Dass Russen schöne und wohlklingende Lieder haben, ist bekannt. Im Pantheon der Welthits steht z.B. seit Jahrzehnten „Katjuscha“, 1939 von Matvej Blanter (1903-1990) komponiert und lange später unter dem Titel „Kasatschok“ ein internationaler Ohrwurm. Dieselbe Karriere machte „Podmoskovnye večera“, 1959 von Vasilij Solov’ev-Sedoj (1907-1979) komponiert und augenblicklich ein beliebtes Lied, das als „Moskauer Nächte“ weltweit populär wurde. Und ähnliche musikalische Geniestreiche in Fülle. In Russland gibt es seit Jahren eine Serie von Filmen und Tonträgern „Starye pesni o glavnom“ (Alte Lieder über die Hauptsache), in denen sie alle wieder erklingen, sehr zur Freude der Russen und aller Liebhaber russischer Musik.
Aus der Biographie des russischen „Jahrhundertkomponisten“ Dmitrij Šostakovič (1906-1975)[1] wissen wir, wie es zu diesem Wohlklang kam: Der stalinistische Terror machte in den späten 1930-er Jahren auch vor der Musik nicht halt, fand in ihr strafwürdige „Formalisten“, und die Komponisten vergaßen aus schierer Lebensangst ihre modernen und neutönerischen Ambitionen und schrieben Musik „für das Volk“. Immerhin war das rein russische Musik, in Klang, Rhythmus und Melodik sehr verwandt der klassischen russischen Volksmusik und so letztlich auch ein Gewinn für die russische Musiktradition.
Die Volksmusik ist außerhalb Russlands ebenfalls bekannt und populär, wobei die Melodien oft die abenteuerlichsten Umwege nahmen. Beispielsweise war die Melodie der Ballade „Stenka Razin“ in Deutschland früh als Gassenhauer „Unrasiert und fern der Heimat“ im Umlauf, bis deutsche Soldaten ihr im Zweiten Weltkrieg einen elegischen Text unterlegten: „Wer das Lieben hat erfunden, hat an scheiden nicht gedacht“. Ähnlich erging es Volksliedern wie „Večernij zvon“ („O Abendklang“), „Odnozvučno gremit kolokol’čik“ („Leis das Glöckchen nur klingt“), „Step’ das step’ krugom“ („Steppe rings umher“), „Kalinka“ und zahlreichen weiteren. In der Frühzeiten der DDR wurde versucht, diese Lieder in (guten) deutschen Übersetzungen populär zu machen, aber viel Erfolg hatte man damit nicht. Erst in jüngerer Zeit erklingen die Lieder wieder, in aller Regel von russischen Straßenmusikanten intoniert.

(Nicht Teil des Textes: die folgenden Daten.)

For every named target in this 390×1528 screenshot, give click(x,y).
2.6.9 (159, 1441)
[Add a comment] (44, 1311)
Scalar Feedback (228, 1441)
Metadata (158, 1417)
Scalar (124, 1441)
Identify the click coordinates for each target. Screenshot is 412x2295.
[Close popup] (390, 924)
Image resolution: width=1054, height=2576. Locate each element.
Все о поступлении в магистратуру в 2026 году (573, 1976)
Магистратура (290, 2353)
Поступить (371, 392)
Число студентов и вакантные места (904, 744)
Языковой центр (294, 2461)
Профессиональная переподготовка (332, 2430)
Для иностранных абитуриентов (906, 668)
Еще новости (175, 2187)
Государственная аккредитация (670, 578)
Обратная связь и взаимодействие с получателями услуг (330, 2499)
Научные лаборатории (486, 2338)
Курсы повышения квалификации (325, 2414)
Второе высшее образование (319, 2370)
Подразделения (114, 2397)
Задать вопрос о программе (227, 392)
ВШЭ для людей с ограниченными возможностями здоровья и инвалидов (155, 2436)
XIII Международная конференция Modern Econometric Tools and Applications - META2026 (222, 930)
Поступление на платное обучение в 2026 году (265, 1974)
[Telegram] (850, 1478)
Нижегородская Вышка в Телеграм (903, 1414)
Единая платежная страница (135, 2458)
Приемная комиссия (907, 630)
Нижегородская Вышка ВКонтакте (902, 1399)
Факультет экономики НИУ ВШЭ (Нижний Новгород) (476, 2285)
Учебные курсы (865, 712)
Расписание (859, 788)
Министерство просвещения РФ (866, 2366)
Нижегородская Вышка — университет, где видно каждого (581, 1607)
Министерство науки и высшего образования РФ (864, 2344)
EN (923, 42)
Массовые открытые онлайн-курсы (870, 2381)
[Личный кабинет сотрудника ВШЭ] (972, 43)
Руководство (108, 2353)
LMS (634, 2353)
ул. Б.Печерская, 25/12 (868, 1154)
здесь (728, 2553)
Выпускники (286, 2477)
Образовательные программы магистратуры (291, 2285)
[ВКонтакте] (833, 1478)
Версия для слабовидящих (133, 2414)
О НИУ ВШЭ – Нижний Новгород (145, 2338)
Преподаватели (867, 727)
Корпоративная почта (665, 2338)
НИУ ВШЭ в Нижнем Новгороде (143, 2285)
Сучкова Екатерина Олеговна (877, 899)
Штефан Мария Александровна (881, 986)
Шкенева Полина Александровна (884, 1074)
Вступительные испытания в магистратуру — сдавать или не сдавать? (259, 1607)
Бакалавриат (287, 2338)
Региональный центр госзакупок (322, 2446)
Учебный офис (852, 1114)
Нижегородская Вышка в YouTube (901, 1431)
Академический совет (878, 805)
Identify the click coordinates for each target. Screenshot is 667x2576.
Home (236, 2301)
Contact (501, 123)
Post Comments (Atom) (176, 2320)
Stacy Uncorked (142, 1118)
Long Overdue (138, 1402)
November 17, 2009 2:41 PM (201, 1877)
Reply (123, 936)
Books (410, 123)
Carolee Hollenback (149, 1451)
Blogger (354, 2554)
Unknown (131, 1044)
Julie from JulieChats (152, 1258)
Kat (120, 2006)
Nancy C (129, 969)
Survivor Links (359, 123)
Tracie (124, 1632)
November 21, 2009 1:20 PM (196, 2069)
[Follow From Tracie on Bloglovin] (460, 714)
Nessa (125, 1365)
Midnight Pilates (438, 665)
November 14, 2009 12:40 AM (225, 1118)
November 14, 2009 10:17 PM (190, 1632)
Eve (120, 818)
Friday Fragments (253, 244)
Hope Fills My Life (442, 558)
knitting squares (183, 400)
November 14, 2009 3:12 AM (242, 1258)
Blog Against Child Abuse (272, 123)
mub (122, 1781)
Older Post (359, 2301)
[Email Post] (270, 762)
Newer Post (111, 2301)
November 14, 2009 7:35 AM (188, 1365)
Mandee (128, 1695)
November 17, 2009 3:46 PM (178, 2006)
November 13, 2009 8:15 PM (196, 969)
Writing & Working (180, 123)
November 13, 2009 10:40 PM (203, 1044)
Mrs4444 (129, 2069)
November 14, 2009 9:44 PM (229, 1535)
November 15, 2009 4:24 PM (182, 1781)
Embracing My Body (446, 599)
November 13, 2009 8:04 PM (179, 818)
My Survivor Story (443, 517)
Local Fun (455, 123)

Aber das „russische Lied des 20. Jahrhunderts“ – so vor einigen Jahren der geniale russische Regisseur Leonid Parfenov auf einer Sylvesterparty – ist, wenn überhaupt, nur im russischen Original im Ausland bekannt. Mir jedenfalls hat es vor etwa 30 Jahren ein bulgarischer Kellner beigebracht, als die kuschelige Bar in Varna nur noch von uns beiden bevölkert war.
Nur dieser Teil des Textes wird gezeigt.